Mehrere dieser Turnvereine, jedoch nicht alle, galten auf diesem Hintergrund
als politisch besonders aktiv und radikal. Es gab allerdings Unterschiede
, was die politische Beteiligung der Vereine anbelangt. Während
man für den Turnverein in Lahr keine eindeutigen politischen Aktionen
feststellen kann (obwohl sein Vorsitzender Wilhelm Schubert zu den führenden
Gestalten der Revolution in der Stadt zählte), war der Offenburger
Verein direkt in die revolutionären Vorgänge involviert. Recht bald musste
die Führungsebene der Stadt Offenburg in Sachen der Turner erkennen,
„daß sich hinter den vermeintlich harmlosen Leibesübungen eine Organisation
der Radikalen versteckte."18

In dem Studenten und hervorragenden Turner Karl Heinrich Schaible
(1824-1899) hatte man eine der zentralen Figuren des Offenburger Revolutionsgeschehens
zum Vereinsvorsitzenden.19 Dieser musste schon bald
nach Gründung des Vereins eine Gefängnisstrafe wegen revolutionärer Aktivitäten
absitzen. Für den Sportler dürfte es besonders schlimm gewesen
sein, dass er sich durch die Haft schwere Gesundheitsschäden zuzog.

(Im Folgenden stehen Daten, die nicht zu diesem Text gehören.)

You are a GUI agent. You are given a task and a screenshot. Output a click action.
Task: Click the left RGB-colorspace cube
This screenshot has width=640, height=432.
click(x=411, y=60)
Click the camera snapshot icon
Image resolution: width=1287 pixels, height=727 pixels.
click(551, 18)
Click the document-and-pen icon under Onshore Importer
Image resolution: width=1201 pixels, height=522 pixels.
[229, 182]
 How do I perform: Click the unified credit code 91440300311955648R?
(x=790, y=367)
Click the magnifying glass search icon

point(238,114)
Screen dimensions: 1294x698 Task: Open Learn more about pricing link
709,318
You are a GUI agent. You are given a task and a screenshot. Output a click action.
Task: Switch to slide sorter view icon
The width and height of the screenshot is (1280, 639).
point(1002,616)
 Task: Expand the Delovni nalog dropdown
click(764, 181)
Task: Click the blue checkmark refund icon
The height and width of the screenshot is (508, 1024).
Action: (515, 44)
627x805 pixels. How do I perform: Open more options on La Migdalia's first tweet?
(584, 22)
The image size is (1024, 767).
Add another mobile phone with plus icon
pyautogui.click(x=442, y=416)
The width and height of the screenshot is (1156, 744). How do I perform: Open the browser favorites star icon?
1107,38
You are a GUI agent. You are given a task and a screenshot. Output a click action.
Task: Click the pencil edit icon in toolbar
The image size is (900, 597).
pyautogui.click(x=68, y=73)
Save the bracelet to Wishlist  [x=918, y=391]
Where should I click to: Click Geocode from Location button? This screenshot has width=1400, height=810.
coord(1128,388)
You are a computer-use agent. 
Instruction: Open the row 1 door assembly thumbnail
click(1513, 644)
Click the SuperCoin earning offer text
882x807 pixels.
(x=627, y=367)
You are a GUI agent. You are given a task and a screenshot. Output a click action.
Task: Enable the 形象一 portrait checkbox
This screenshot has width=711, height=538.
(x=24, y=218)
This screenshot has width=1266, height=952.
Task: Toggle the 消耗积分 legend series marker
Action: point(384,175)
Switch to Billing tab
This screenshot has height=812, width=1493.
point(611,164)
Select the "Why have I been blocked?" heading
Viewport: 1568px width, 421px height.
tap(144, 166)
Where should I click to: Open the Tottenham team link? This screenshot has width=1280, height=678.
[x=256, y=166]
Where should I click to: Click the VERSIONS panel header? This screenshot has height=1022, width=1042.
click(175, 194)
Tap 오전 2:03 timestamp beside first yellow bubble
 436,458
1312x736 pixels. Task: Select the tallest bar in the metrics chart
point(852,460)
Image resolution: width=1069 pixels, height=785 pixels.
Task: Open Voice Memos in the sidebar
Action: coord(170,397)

Was den Kehler Verein anbelangt, so lässt sich eine direkte politische
Beteiligung nicht belegen, sondern kann nur angenommen werden. Hingegen
gilt als sicher, dass viele Mitglieder des Bühler Vereins an den revolutionären
Auseinandersetzungen teilgenommen haben. Die politische Positionierung
der Turnvereine scheint demnach nicht einheitlich gewesen zu
sein. Es wäre zu fragen, in welchem Ausmaß die These, dass „die körperliche
Ertüchtigung oftmals nur Mittel zum Zweck der Erringung eines
volksmäßigen Staatszustandes" war20, zutrifft. Das heißt, es besteht Klärungsbedarf
, welches Gewicht die Ausübung des Sports in den Turnvereinen
tatsächlich noch einnahm. Hatte man es mit politisierten Sportlern
oder mit sportlichen Politaktivisten zu tun?